Peter Wong, president of World Poultry Science Association, Hong Kong Branch

An official source reports that the Centre for Food Safety found 4.7ppm of melamine in those eggs. The legal limit for melamine in food is 2.5ppm.

To exceed the tolerable amount, the center said a child weighing 10kg would have to eat about 12 of these eggs a day, and an adult of 60kg to eat 144 of the eggs per day.

Speaking in a radio programme yesterday, Controller of Centre for Food Safety, Constance Chan, said the government is going to broaden its food safety program to cover more food items, including eggs and meats.

"By including more food items in the food test, we hope to make people feel safe about the food they eat," she explained.

Peter Wong, president of World Poultry Science Association Hong Kong Branch, said he is pleased with the government's move.

Melamine in farm feeds could be passed from chicken to eggs, he said.

As melamine was found in many foods, he noted that there could be an accumulated impact on human health.

He said the egg exporter in Dalian has always made their own feeds and it is unnecessary for them to add melamine to the feeds to increase the protein level.
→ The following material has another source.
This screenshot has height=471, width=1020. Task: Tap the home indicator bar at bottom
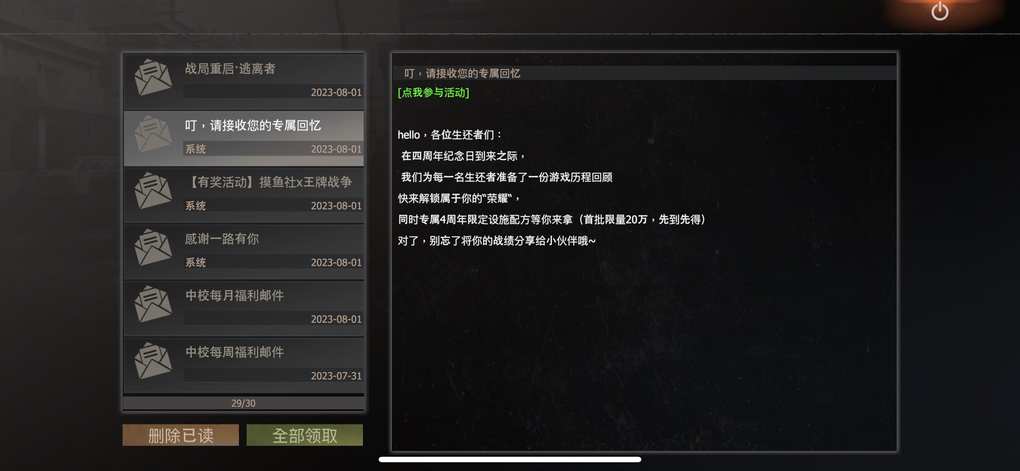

"I'm worried that the problem [of adding melamine to feeds] could be quite common on the mainland," he said, adding it is possible that more tainted eggs could be found.
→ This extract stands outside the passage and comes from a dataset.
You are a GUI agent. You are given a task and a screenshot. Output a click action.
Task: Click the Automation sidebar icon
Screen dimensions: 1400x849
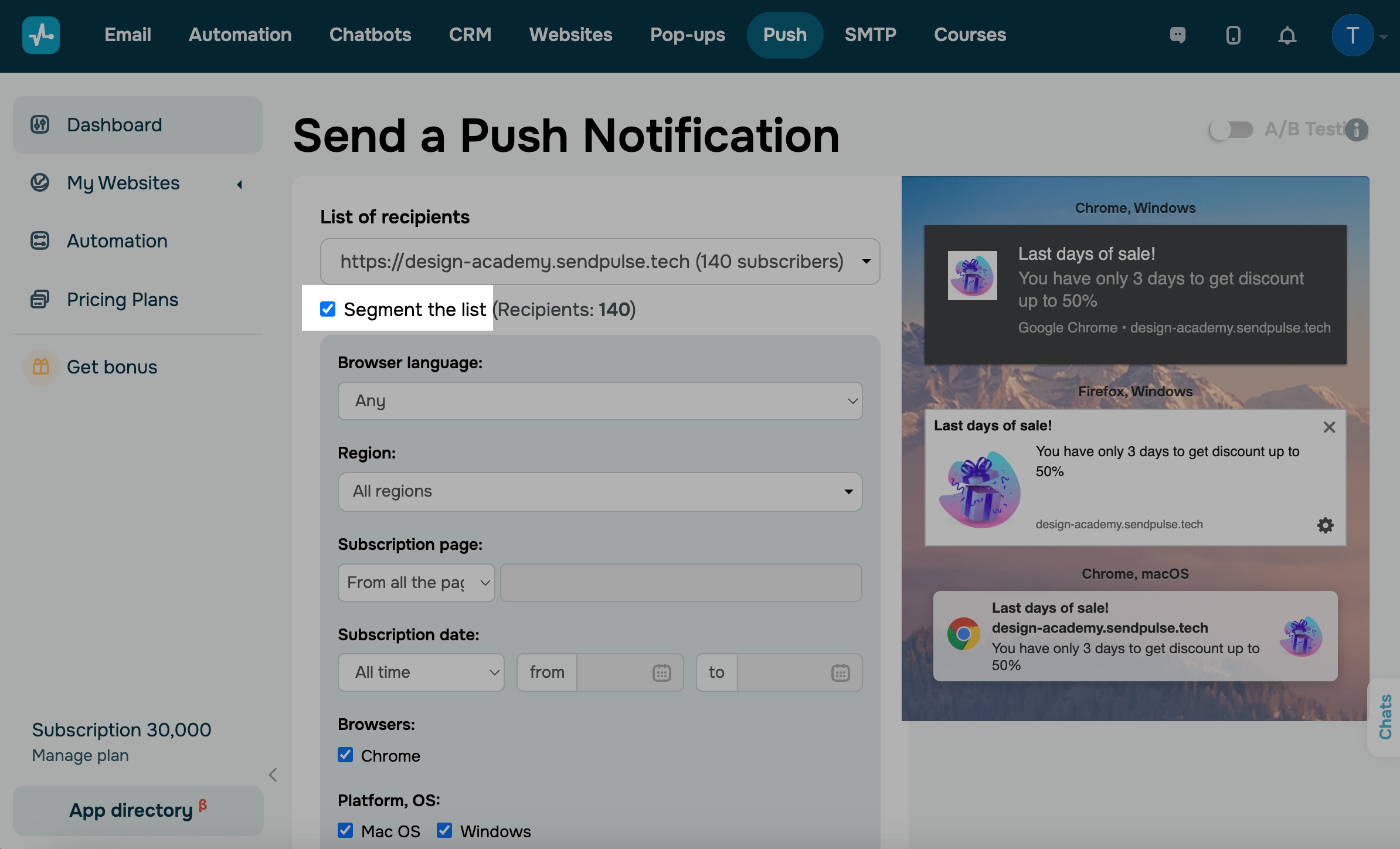pos(40,240)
He said mainland authorities should ban the use of melamine in farm feeds immediately.

Meanwhile, PARKnSHOP said it has already taken all contaminated eggs off shelves.

The supermarket chain has also started voluntarily to recall Best Buy brown eggs which are imported from Dalian. Customers can get a full refund upon presentation of the items and receipt.

Meanwhile, buying and selling of eggs at the Western Wholesale Food Market was normal yesterday morning.

The Hong Kong Egg Merchants Association (Fung Kwai Tong) stressed that eggs imported from the mainland recently have passed inspection by mainland authorities and it is safe to eat eggs from the mainland.